#### [EXERCISE]
Print out the complete set of records below, exactly as they read.

#### [PROVIDED RECORDS]
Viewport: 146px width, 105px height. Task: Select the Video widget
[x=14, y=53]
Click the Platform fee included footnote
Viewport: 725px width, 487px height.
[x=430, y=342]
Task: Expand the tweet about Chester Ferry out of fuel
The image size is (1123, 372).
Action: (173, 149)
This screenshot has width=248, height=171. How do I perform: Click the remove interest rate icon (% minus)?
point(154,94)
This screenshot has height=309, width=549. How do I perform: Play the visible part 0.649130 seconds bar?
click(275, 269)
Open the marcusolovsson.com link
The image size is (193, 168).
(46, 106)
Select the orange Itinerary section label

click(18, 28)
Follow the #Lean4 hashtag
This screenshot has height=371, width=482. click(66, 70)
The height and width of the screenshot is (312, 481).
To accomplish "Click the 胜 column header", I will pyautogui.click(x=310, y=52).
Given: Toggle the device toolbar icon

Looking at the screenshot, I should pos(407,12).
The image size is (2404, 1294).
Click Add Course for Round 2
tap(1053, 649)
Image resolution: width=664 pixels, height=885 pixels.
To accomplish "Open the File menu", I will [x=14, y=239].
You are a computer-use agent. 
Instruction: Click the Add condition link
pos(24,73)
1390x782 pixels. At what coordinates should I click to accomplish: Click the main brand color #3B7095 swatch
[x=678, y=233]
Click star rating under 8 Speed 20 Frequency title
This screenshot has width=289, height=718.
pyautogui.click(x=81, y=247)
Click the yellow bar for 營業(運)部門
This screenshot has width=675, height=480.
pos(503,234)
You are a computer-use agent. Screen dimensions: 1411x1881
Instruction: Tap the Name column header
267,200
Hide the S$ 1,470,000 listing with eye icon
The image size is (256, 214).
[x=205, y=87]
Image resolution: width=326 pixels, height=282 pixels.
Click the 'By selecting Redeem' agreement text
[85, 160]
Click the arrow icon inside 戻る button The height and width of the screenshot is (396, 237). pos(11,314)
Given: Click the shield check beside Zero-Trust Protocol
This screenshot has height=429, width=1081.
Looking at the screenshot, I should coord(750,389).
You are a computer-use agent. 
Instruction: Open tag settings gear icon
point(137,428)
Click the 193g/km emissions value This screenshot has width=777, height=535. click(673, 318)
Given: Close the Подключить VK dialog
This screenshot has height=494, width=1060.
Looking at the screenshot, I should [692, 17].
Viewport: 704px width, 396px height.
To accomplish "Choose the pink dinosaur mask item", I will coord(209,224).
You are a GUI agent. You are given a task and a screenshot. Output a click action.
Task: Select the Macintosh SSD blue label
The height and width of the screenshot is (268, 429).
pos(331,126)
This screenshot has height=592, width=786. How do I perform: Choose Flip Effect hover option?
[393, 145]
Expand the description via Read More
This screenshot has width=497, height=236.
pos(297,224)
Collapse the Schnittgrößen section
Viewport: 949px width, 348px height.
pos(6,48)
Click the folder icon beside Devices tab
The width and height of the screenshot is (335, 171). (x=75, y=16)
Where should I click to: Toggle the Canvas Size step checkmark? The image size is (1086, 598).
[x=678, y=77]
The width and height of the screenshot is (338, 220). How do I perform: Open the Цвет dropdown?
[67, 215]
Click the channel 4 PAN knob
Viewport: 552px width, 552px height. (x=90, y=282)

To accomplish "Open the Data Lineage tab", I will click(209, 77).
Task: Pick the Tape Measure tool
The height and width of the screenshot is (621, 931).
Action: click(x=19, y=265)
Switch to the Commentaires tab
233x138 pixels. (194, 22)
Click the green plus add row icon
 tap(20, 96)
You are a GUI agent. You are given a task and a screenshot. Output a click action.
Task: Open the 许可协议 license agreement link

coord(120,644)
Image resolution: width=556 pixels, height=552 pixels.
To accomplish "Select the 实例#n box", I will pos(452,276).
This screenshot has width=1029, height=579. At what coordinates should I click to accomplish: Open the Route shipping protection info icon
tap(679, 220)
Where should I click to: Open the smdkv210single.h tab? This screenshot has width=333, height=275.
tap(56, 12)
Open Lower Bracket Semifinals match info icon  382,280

#### [WRITTEN RESPONSE]
Viewport: 146px width, 105px height. Task: Select the Video widget
[x=14, y=53]
Click the Platform fee included footnote
Viewport: 725px width, 487px height.
[x=430, y=342]
Task: Expand the tweet about Chester Ferry out of fuel
The image size is (1123, 372).
Action: (173, 149)
This screenshot has width=248, height=171. How do I perform: Click the remove interest rate icon (% minus)?
point(154,94)
This screenshot has height=309, width=549. How do I perform: Play the visible part 0.649130 seconds bar?
click(275, 269)
Open the marcusolovsson.com link
The image size is (193, 168).
(46, 106)
Select the orange Itinerary section label

click(18, 28)
Follow the #Lean4 hashtag
This screenshot has height=371, width=482. click(66, 70)
The height and width of the screenshot is (312, 481).
To accomplish "Click the 胜 column header", I will pyautogui.click(x=310, y=52).
Given: Toggle the device toolbar icon

Looking at the screenshot, I should pos(407,12).
The image size is (2404, 1294).
Click Add Course for Round 2
tap(1053, 649)
Image resolution: width=664 pixels, height=885 pixels.
To accomplish "Open the File menu", I will [x=14, y=239].
You are a computer-use agent. 
Instruction: Click the Add condition link
pos(24,73)
1390x782 pixels. At what coordinates should I click to accomplish: Click the main brand color #3B7095 swatch
[x=678, y=233]
Click star rating under 8 Speed 20 Frequency title
This screenshot has width=289, height=718.
pyautogui.click(x=81, y=247)
Click the yellow bar for 營業(運)部門
This screenshot has width=675, height=480.
pos(503,234)
You are a computer-use agent. Screen dimensions: 1411x1881
Instruction: Tap the Name column header
267,200
Hide the S$ 1,470,000 listing with eye icon
The image size is (256, 214).
[x=205, y=87]
Image resolution: width=326 pixels, height=282 pixels.
Click the 'By selecting Redeem' agreement text
[85, 160]
Click the arrow icon inside 戻る button The height and width of the screenshot is (396, 237). pos(11,314)
Given: Click the shield check beside Zero-Trust Protocol
This screenshot has height=429, width=1081.
Looking at the screenshot, I should coord(750,389).
You are a computer-use agent. 
Instruction: Open tag settings gear icon
point(137,428)
Click the 193g/km emissions value This screenshot has width=777, height=535. click(673, 318)
Given: Close the Подключить VK dialog
This screenshot has height=494, width=1060.
Looking at the screenshot, I should [692, 17].
Viewport: 704px width, 396px height.
To accomplish "Choose the pink dinosaur mask item", I will coord(209,224).
You are a GUI agent. You are given a task and a screenshot. Output a click action.
Task: Select the Macintosh SSD blue label
The height and width of the screenshot is (268, 429).
pos(331,126)
This screenshot has height=592, width=786. How do I perform: Choose Flip Effect hover option?
[393, 145]
Expand the description via Read More
This screenshot has width=497, height=236.
pos(297,224)
Collapse the Schnittgrößen section
Viewport: 949px width, 348px height.
pos(6,48)
Click the folder icon beside Devices tab
The width and height of the screenshot is (335, 171). (x=75, y=16)
Where should I click to: Toggle the Canvas Size step checkmark? The image size is (1086, 598).
[x=678, y=77]
The width and height of the screenshot is (338, 220). How do I perform: Open the Цвет dropdown?
[67, 215]
Click the channel 4 PAN knob
Viewport: 552px width, 552px height. (x=90, y=282)

To accomplish "Open the Data Lineage tab", I will click(209, 77).
Task: Pick the Tape Measure tool
The height and width of the screenshot is (621, 931).
Action: click(x=19, y=265)
Switch to the Commentaires tab
233x138 pixels. (194, 22)
Click the green plus add row icon
 tap(20, 96)
You are a GUI agent. You are given a task and a screenshot. Output a click action.
Task: Open the 许可协议 license agreement link

coord(120,644)
Image resolution: width=556 pixels, height=552 pixels.
To accomplish "Select the 实例#n box", I will pos(452,276).
This screenshot has width=1029, height=579. At what coordinates should I click to accomplish: Open the Route shipping protection info icon
tap(679, 220)
Where should I click to: Open the smdkv210single.h tab? This screenshot has width=333, height=275.
tap(56, 12)
Open Lower Bracket Semifinals match info icon  382,280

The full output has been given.